Please set down the data again exactly, minus the pictures.

'''

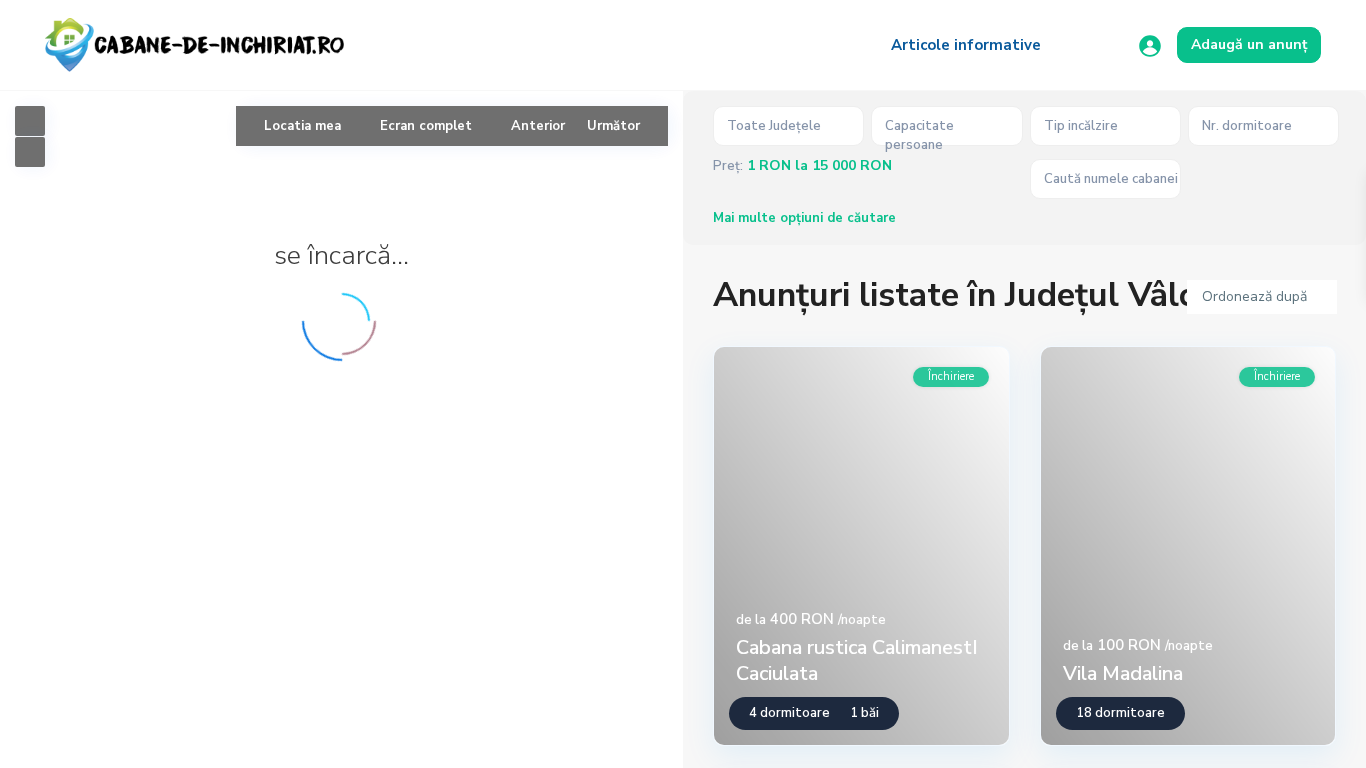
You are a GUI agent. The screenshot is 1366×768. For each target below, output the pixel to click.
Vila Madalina (1123, 673)
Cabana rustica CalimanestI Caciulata (857, 660)
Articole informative (966, 45)
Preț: (728, 166)
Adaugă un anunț (1249, 44)
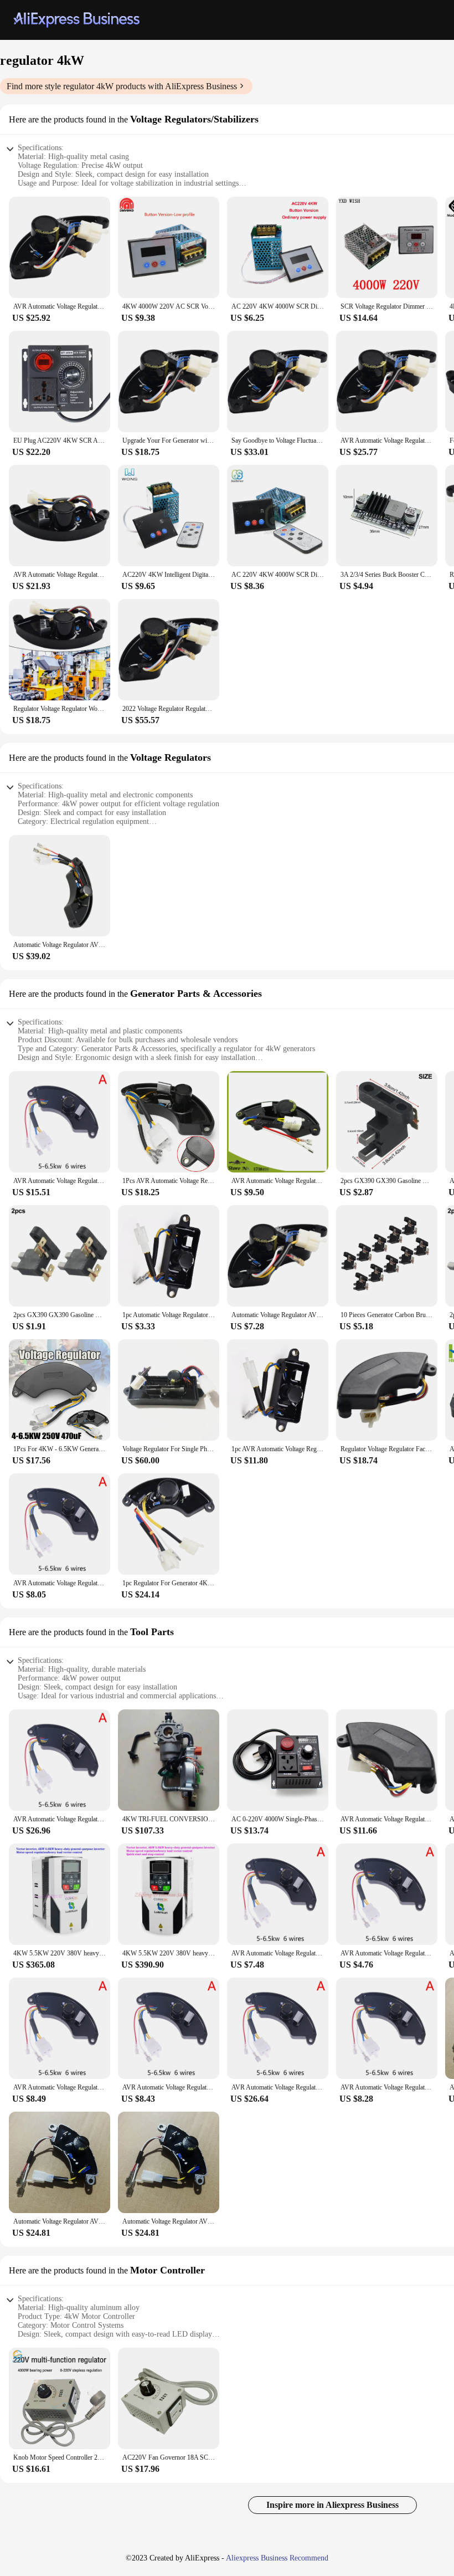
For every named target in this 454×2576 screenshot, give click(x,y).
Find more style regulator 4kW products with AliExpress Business (122, 86)
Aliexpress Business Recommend (277, 2558)
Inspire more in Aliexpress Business (332, 2505)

'''

• _Result of this exercise_:
You are a GUI agent. The screenshot is 1366×768. For each target below, output the pixel to click.
Vila Madalina (1123, 673)
Cabana rustica CalimanestI Caciulata (857, 660)
Articole informative (966, 45)
Preț: (728, 166)
Adaugă un anunț (1249, 44)
For every named target in this 454×2576 screenshot, give click(x,y).
Find more style regulator 4kW products with AliExpress Business (122, 86)
Aliexpress Business Recommend (277, 2558)
Inspire more in Aliexpress Business (332, 2505)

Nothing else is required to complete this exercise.